5.4.2 Input and Output Data Due to the sensitive nature of the software, the staff did not perform a confirmatory analysis using the applicants input data. However, the staff found the information in the SARP sufficient for assessing the expected dose results.
5.4.3 Flux-to-Dose-Rate Conversion The applicant used gamma flux-to-dose conversion factors that are contained in the point-kernel code library. The applicant applied the neutron flux-to-dose conversion factors to the fluxes generated by the neutron transport code in addition to a conservative quality factor. Staff finds this acceptable as the conversion factors have been previously reviewed by staff and the conservative quality factor overestimates dose contribution. The applicant presents these factors in Table 5.4-1 of the SARP.
5.4.4 External Radiation Levels The applicant applied an additional scaling factor to the external dose rates for normal conditions of transport, which are presented in Table 5.1-2 of the SARP. The applicant did not apply this additional factor to the hypothetical accident conditions dose rates in Table 5.1-3 of the SARP. Staff finds this acceptable as there is significant margin between the peak dose rates and the limits in 10 CFR Part 71.
5.5 Conclusion Based on staff review of the methods, analyses, information presented in the application, and prior staff review, for the reasons discussed above, staff finds reasonable assurance that the shielding requirements of 10 CFR Part 71 will be met with the proposed contents and packaging design.
6.0 Criticality Evaluation The package does not contain fissile material.
7.0 OPERATING PROCEDURES In the application, Naval Reactors provided procedures that are specific to the S8G-P core barrel within its CBDC for preparing the package for loading, loading the contents, preparing the package for transport, and unloading the package.
The staff reviewed the Operating Procedures in Chapter 7 of the application to verify that the package will be operated in a manner that is consistent with its design evaluation. On the basis of its evaluation, the staff concludes that the combination of the engineered safety features and the operating procedures provide adequate measures and reasonable assurance for safe operation of the proposed design basis fuel in accordance with 10 CFR Part 71.
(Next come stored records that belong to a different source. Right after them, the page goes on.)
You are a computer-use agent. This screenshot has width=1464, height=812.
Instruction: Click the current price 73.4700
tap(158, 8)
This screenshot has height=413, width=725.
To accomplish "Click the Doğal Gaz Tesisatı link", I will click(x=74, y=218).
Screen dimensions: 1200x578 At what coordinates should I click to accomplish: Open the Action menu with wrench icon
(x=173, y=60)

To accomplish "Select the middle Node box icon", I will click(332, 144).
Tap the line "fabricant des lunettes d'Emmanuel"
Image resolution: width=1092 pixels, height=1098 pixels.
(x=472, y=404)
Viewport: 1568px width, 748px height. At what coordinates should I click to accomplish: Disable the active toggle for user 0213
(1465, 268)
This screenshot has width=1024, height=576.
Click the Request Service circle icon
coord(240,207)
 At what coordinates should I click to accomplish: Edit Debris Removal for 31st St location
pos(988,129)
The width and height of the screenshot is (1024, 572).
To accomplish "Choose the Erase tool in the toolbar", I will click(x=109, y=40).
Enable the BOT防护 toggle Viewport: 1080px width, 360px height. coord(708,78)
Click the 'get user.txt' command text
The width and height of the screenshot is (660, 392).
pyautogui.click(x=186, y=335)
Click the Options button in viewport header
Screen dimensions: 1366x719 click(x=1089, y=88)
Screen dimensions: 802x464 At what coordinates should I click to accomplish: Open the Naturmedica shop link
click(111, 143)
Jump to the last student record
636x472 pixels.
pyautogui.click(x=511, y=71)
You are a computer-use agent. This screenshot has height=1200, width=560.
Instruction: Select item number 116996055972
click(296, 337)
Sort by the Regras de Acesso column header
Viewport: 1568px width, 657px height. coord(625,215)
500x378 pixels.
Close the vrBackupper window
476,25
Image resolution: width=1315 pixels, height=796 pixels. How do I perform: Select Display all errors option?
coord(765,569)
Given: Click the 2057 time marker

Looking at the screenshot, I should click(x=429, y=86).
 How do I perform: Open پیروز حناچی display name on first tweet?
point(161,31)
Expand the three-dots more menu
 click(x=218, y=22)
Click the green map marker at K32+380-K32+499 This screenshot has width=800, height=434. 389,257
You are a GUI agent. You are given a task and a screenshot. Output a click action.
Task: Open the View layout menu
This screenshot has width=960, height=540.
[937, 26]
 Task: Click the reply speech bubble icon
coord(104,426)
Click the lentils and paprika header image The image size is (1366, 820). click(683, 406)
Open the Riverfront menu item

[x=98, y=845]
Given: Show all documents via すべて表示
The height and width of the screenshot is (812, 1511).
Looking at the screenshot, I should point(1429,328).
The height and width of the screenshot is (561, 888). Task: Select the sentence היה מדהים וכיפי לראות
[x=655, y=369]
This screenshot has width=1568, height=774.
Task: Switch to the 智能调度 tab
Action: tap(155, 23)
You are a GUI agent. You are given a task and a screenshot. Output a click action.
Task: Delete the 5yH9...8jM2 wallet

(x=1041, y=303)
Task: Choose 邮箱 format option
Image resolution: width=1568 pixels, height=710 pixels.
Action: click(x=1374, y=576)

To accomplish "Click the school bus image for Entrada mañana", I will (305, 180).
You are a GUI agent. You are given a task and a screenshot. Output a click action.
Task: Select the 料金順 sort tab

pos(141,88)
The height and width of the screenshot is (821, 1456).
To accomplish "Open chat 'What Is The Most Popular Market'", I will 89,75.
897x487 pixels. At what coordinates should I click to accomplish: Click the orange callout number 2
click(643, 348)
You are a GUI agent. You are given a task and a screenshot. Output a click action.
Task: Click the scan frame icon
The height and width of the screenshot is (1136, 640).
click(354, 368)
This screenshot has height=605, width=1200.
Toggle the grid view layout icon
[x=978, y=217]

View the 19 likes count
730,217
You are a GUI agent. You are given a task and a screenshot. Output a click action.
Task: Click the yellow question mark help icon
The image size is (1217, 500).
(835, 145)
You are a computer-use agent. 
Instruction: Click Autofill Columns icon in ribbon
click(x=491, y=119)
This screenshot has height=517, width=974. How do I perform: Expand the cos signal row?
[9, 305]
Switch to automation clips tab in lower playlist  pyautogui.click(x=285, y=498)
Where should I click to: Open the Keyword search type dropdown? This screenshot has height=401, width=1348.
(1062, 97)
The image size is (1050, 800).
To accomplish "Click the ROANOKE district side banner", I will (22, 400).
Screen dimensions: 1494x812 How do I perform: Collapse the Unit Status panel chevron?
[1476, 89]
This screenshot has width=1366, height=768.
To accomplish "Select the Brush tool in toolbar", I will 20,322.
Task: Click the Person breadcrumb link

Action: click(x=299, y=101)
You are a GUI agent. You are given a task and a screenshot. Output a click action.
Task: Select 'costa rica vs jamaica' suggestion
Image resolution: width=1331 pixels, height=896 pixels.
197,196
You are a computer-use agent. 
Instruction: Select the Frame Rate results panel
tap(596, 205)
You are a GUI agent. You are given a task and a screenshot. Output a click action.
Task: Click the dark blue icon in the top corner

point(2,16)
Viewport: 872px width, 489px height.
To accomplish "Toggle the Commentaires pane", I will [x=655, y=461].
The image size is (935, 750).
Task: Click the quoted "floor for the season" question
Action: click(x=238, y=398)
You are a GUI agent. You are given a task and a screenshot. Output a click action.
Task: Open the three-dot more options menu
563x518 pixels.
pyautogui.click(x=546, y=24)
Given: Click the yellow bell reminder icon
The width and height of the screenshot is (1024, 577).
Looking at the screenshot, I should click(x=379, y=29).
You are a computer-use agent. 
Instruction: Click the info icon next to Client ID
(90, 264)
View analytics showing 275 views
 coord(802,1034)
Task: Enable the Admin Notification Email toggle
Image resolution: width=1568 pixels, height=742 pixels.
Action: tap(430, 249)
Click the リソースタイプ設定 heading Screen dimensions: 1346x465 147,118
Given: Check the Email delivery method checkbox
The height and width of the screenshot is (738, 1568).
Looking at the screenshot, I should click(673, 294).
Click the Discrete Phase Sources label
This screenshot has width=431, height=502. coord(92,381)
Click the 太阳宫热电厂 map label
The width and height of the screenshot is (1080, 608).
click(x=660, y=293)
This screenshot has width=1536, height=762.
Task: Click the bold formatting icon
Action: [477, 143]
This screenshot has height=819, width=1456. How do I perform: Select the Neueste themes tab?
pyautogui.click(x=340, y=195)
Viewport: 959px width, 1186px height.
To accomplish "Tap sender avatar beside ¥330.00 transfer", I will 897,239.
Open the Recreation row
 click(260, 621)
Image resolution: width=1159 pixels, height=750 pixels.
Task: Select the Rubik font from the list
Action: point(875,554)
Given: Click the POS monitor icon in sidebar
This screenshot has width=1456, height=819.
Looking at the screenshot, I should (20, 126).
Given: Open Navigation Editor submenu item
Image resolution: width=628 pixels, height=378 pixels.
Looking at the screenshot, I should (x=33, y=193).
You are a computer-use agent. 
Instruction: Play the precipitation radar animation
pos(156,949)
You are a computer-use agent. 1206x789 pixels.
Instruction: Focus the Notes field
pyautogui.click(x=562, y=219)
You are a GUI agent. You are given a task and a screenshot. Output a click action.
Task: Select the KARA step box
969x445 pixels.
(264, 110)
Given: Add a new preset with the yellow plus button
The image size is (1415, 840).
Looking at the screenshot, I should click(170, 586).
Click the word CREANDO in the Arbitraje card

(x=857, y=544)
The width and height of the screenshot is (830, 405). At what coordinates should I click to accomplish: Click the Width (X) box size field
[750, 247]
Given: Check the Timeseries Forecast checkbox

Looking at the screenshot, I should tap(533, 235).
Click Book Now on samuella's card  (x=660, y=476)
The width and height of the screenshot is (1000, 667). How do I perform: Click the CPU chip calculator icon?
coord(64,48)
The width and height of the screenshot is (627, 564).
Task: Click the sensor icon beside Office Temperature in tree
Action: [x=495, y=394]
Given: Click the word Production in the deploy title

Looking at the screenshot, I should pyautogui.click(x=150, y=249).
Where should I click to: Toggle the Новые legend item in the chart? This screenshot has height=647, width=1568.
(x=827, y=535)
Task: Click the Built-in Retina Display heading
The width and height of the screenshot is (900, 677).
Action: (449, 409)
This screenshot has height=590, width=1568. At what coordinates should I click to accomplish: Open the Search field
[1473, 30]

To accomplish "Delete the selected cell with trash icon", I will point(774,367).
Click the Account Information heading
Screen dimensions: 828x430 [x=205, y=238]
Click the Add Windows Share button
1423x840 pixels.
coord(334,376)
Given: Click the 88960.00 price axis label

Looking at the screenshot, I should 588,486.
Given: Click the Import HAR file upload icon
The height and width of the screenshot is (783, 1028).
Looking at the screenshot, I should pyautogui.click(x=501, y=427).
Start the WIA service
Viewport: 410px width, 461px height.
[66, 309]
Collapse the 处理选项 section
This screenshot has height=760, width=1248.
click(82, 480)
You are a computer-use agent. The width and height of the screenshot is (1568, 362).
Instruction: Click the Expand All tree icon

8.0 ACCEPTANCE TESTS AND MAINTENANCE PROGRAM The applicant provided acceptance tests for the S8G-P core barrel in the PWR-2. The acceptance tests for the reusable PWR-2 outer container have not been changed by this amendment. The acceptance tests for the S8G-P in its CBDC include visual inspection and measurements; weld examination, structural test; and shielding tests. The tests ensure that the package is fabricated in accordance with the drawings. The pressure tests is performed to satisfy the requirements of 10 CFR 71.85(b), since the maximum normal operating pressure is greater than 5 psig. The test is a pressure drop test.
Since the S8G-P core barrel and its CBDC is for a one-time use, a maintenance program is not required.
CONDITIONS The following changes have been made to the Certificate:
Condition 5.a was revised to delete the description of the D1G core barrel and add a description of the S8G-P core barrel and its CBDC.
Condition 5.b was revised to delete the D1G core barrel and add the S8G-P core barrel.
Condition 6 was revised to state the package must be operated, maintained and acceptance tested in accordance with the operating procedures, acceptance tests and maintenance program in the Naval Reactors letter G#C98-10723 dated February 13, 1998, as supplemented.
The REFERENCES section was revised to include the date of the letter requesting the amendment and its supplement.
CONCLUSION These changes do not affect the ability of the package to meet the requirements of 10 CFR Part 71.
Issued with Certificate of Compliance No. 9791, Revision No. 10.